# [WHAT IS NEEDED]
Reproduce word for word the lines between those holding "Съгласие [tab] (26, 1221)" and "7. 8. 2026 (125, 488)", inclusive, and nothing else from the data below.

-- LISTED RECORDS follows --

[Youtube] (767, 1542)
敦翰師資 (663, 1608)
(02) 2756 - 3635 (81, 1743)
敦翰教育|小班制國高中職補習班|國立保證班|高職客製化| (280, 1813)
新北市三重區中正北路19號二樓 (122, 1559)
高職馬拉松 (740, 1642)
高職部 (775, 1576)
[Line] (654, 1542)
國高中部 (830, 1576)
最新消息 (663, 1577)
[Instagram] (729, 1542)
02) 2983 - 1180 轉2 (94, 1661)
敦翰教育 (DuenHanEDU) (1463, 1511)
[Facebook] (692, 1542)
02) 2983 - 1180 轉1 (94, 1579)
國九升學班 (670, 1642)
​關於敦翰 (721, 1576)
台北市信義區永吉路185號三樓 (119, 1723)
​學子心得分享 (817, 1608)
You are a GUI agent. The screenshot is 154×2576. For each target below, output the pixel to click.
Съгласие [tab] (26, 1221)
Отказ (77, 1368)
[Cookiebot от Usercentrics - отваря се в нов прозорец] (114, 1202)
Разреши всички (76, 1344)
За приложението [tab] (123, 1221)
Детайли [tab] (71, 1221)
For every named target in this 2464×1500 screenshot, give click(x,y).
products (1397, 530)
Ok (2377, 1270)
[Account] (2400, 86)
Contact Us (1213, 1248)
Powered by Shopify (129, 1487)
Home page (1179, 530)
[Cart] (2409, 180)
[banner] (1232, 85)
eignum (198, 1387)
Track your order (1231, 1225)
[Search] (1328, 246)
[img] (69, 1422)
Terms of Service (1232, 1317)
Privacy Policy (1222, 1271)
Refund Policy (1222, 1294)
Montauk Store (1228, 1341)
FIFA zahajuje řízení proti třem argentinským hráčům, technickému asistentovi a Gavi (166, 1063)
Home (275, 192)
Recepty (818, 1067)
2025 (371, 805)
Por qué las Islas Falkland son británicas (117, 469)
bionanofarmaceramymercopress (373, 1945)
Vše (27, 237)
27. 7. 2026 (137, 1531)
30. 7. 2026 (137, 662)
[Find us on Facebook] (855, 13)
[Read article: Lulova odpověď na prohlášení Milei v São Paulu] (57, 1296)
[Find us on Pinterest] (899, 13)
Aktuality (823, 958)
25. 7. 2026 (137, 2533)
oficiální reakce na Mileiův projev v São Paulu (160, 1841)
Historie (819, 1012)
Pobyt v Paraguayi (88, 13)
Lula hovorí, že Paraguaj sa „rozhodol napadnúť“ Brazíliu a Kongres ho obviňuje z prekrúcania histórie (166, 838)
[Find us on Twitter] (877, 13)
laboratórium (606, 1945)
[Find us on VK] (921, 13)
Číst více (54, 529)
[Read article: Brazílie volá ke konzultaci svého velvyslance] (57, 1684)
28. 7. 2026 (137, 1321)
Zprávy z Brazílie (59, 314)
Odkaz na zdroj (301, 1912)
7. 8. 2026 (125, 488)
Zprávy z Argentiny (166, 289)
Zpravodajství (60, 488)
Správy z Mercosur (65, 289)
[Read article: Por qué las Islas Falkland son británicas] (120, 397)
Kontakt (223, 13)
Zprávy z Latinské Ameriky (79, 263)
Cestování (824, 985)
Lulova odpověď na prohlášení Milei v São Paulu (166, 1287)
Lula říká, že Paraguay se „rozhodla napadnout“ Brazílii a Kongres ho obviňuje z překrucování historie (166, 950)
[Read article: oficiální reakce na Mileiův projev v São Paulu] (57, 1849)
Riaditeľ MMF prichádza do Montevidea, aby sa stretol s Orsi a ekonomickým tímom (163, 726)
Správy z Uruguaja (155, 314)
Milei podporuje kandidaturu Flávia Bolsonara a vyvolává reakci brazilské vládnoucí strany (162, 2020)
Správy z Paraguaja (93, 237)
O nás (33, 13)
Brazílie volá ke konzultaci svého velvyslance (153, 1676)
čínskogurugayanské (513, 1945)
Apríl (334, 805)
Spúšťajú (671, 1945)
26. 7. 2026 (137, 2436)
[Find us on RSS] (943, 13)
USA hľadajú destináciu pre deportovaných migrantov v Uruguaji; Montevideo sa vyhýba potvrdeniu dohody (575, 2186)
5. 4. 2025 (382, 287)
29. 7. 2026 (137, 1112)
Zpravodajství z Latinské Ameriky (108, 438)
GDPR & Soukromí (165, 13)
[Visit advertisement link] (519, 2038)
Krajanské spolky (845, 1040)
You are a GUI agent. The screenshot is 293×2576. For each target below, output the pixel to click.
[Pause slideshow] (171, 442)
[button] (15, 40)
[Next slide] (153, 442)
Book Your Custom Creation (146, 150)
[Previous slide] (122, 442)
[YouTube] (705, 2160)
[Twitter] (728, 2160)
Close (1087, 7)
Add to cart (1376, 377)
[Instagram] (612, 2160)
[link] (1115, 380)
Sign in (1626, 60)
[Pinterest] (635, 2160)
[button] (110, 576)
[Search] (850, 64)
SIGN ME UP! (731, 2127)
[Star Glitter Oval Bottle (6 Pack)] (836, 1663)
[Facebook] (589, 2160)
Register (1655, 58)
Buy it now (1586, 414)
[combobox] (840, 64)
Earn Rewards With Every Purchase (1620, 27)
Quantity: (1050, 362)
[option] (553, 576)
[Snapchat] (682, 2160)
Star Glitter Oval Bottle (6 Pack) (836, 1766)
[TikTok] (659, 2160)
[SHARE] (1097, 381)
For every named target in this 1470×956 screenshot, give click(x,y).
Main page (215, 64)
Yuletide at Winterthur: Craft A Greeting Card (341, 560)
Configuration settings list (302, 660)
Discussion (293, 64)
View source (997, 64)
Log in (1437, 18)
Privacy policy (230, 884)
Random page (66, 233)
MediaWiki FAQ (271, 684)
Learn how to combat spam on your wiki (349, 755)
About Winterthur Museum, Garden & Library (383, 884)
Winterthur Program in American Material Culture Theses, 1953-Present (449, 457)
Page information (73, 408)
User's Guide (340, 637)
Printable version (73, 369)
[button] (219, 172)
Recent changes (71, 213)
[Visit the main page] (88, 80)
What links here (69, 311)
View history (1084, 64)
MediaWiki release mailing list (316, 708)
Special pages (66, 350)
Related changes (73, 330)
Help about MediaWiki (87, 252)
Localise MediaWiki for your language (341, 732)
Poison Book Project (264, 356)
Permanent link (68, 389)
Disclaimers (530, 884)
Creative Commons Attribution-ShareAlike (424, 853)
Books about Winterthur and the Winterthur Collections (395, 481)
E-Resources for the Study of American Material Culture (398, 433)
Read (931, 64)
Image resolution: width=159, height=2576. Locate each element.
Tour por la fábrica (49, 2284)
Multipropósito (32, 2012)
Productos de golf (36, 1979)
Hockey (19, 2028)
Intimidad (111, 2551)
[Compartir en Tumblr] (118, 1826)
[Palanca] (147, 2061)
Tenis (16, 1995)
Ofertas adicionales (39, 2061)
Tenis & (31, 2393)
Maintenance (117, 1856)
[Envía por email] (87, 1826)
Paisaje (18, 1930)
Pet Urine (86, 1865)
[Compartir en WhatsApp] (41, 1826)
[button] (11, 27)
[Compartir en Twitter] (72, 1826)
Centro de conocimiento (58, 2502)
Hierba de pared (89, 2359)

-- LISTED RECORDS concluded --

# [SOLUTION]
Съгласие [tab] (26, 1221)
Отказ (77, 1368)
[Cookiebot от Usercentrics - отваря се в нов прозорец] (114, 1202)
Разреши всички (76, 1344)
За приложението [tab] (123, 1221)
Детайли [tab] (71, 1221)
For every named target in this 2464×1500 screenshot, give click(x,y).
products (1397, 530)
Ok (2377, 1270)
[Account] (2400, 86)
Contact Us (1213, 1248)
Powered by Shopify (129, 1487)
Home page (1179, 530)
[Cart] (2409, 180)
[banner] (1232, 85)
eignum (198, 1387)
Track your order (1231, 1225)
[Search] (1328, 246)
[img] (69, 1422)
Terms of Service (1232, 1317)
Privacy Policy (1222, 1271)
Refund Policy (1222, 1294)
Montauk Store (1228, 1341)
FIFA zahajuje řízení proti třem argentinským hráčům, technickému asistentovi a Gavi (166, 1063)
Home (275, 192)
Recepty (818, 1067)
2025 (371, 805)
Por qué las Islas Falkland son británicas (117, 469)
bionanofarmaceramymercopress (373, 1945)
Vše (27, 237)
27. 7. 2026 (137, 1531)
30. 7. 2026 (137, 662)
[Find us on Facebook] (855, 13)
[Read article: Lulova odpověď na prohlášení Milei v São Paulu] (57, 1296)
[Find us on Pinterest] (899, 13)
Aktuality (823, 958)
25. 7. 2026 (137, 2533)
oficiální reakce na Mileiův projev v São Paulu (160, 1841)
Historie (819, 1012)
Pobyt v Paraguayi (88, 13)
Lula hovorí, že Paraguaj sa „rozhodol napadnúť“ Brazíliu a Kongres ho obviňuje z prekrúcania histórie (166, 838)
[Find us on Twitter] (877, 13)
laboratórium (606, 1945)
[Find us on VK] (921, 13)
Číst více (54, 529)
[Read article: Brazílie volá ke konzultaci svého velvyslance] (57, 1684)
28. 7. 2026 (137, 1321)
Zprávy z Brazílie (59, 314)
Odkaz na zdroj (301, 1912)
7. 8. 2026 (125, 488)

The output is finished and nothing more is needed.